# Objective:
Rewrite the data from the line with "Viewport: 387px width, 270px height." up to and including the line with "Click the cube", swapping "grid view" for "tile view" and changing nothing else.

# Dataset rows:
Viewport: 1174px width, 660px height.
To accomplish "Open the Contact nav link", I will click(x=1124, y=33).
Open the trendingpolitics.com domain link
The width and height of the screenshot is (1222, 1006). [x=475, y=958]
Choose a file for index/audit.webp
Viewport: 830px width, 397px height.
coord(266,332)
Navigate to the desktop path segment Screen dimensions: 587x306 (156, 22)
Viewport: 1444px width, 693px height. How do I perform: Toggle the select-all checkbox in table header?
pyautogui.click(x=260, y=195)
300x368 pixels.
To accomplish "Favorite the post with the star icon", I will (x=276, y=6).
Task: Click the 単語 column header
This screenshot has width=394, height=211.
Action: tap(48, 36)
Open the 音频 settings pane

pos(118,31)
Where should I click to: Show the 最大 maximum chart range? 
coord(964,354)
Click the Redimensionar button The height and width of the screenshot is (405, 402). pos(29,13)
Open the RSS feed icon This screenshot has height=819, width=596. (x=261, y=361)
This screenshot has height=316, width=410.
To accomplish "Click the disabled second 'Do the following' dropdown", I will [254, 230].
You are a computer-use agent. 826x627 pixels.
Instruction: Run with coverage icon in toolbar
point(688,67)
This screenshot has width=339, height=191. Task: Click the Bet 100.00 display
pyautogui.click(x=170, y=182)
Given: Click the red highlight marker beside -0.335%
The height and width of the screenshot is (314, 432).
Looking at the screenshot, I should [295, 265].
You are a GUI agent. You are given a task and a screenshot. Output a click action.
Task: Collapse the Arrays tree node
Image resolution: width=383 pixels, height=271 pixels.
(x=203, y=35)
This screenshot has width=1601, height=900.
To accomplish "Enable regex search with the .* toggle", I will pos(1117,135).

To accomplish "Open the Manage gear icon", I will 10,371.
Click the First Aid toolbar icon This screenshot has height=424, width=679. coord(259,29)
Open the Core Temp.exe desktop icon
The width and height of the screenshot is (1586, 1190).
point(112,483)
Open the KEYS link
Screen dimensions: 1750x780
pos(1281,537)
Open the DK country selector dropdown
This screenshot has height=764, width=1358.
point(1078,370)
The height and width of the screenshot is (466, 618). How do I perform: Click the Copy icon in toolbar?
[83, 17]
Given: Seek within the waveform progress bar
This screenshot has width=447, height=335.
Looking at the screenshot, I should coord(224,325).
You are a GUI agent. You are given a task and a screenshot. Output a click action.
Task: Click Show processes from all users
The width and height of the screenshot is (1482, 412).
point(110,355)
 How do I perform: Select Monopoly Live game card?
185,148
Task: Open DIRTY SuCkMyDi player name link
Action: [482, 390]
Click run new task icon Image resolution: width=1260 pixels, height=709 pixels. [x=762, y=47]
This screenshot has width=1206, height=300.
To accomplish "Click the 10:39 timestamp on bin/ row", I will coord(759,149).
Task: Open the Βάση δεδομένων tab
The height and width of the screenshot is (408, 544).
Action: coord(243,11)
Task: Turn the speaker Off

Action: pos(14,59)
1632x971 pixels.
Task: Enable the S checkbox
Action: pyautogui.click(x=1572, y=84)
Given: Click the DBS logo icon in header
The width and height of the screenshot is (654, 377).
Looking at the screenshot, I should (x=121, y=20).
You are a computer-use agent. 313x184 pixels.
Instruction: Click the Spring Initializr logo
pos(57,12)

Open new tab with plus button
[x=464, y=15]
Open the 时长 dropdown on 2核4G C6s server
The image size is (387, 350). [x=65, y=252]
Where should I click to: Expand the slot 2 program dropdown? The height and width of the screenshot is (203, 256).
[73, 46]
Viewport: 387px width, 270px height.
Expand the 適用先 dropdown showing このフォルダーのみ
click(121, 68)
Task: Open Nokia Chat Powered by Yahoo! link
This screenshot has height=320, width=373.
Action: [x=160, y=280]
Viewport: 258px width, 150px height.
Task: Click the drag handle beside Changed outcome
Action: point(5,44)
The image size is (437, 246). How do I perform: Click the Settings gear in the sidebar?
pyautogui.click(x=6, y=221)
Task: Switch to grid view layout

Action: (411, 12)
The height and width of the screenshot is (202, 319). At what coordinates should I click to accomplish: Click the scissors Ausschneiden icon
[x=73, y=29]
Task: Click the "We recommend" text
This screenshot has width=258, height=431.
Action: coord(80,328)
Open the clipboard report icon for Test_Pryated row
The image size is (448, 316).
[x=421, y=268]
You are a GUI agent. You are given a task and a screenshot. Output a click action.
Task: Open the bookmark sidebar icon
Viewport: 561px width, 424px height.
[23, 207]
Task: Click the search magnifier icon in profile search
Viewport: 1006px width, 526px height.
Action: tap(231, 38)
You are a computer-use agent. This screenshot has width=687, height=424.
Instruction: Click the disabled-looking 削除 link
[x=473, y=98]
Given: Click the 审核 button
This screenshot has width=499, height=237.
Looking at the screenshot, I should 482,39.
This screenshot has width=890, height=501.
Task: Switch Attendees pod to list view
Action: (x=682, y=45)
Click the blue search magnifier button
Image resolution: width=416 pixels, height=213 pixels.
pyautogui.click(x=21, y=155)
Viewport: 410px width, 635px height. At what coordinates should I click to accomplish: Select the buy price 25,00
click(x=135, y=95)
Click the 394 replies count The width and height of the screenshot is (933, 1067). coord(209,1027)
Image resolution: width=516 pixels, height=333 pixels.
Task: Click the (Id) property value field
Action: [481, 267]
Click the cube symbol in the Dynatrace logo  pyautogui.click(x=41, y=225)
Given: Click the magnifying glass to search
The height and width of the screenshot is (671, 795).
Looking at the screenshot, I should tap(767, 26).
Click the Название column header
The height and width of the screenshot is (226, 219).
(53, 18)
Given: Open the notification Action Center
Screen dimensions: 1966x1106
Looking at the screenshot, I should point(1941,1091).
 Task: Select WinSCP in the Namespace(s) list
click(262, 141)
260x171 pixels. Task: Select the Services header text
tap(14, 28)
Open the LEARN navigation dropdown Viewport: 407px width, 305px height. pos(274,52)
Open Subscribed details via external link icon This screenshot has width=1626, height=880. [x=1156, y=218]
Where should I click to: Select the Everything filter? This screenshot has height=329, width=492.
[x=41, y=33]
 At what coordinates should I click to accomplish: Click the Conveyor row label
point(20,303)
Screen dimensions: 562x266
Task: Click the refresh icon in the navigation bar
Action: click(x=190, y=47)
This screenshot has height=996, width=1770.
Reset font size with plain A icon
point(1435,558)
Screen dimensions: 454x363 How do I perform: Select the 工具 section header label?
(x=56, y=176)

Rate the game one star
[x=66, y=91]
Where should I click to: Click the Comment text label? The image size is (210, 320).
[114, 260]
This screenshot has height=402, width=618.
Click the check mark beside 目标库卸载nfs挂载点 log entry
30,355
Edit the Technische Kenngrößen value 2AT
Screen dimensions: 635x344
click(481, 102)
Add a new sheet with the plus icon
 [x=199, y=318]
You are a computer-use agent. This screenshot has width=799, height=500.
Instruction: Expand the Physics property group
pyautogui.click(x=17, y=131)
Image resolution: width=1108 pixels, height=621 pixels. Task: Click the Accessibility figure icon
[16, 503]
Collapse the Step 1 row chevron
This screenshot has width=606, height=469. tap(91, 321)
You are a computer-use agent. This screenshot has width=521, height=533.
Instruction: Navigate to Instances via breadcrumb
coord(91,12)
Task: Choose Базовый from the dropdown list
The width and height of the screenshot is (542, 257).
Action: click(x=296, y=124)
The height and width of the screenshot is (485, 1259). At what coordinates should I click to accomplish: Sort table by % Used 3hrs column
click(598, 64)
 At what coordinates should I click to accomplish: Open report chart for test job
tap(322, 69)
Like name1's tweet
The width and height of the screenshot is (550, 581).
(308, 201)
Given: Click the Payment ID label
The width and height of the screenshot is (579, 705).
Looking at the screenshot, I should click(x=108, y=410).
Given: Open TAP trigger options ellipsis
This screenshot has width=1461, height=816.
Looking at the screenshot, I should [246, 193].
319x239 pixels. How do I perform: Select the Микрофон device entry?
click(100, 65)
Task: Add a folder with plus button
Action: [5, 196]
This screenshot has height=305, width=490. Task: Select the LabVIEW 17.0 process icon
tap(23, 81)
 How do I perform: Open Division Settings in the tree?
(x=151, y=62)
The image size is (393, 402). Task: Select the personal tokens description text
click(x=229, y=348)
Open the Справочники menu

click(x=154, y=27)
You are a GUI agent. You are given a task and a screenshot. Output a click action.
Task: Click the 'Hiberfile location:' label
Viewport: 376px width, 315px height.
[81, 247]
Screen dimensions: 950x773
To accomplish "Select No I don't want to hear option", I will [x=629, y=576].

# Answer to this task:
Viewport: 387px width, 270px height.
Expand the 適用先 dropdown showing このフォルダーのみ
click(121, 68)
Task: Open Nokia Chat Powered by Yahoo! link
This screenshot has height=320, width=373.
Action: [x=160, y=280]
Viewport: 258px width, 150px height.
Task: Click the drag handle beside Changed outcome
Action: point(5,44)
The image size is (437, 246). How do I perform: Click the Settings gear in the sidebar?
pyautogui.click(x=6, y=221)
Task: Switch to tile view layout

Action: (411, 12)
The height and width of the screenshot is (202, 319). At what coordinates should I click to accomplish: Click the scissors Ausschneiden icon
[x=73, y=29]
Task: Click the "We recommend" text
This screenshot has width=258, height=431.
Action: coord(80,328)
Open the clipboard report icon for Test_Pryated row
The image size is (448, 316).
[x=421, y=268]
You are a GUI agent. You are given a task and a screenshot. Output a click action.
Task: Open the bookmark sidebar icon
Viewport: 561px width, 424px height.
[23, 207]
Task: Click the search magnifier icon in profile search
Viewport: 1006px width, 526px height.
Action: tap(231, 38)
You are a computer-use agent. This screenshot has width=687, height=424.
Instruction: Click the disabled-looking 削除 link
[x=473, y=98]
Given: Click the 审核 button
This screenshot has width=499, height=237.
Looking at the screenshot, I should 482,39.
This screenshot has width=890, height=501.
Task: Switch Attendees pod to list view
Action: (x=682, y=45)
Click the blue search magnifier button
Image resolution: width=416 pixels, height=213 pixels.
pyautogui.click(x=21, y=155)
Viewport: 410px width, 635px height. At what coordinates should I click to accomplish: Select the buy price 25,00
click(x=135, y=95)
Click the 394 replies count The width and height of the screenshot is (933, 1067). coord(209,1027)
Image resolution: width=516 pixels, height=333 pixels.
Task: Click the (Id) property value field
Action: [481, 267]
Click the cube symbol in the Dynatrace logo  pyautogui.click(x=41, y=225)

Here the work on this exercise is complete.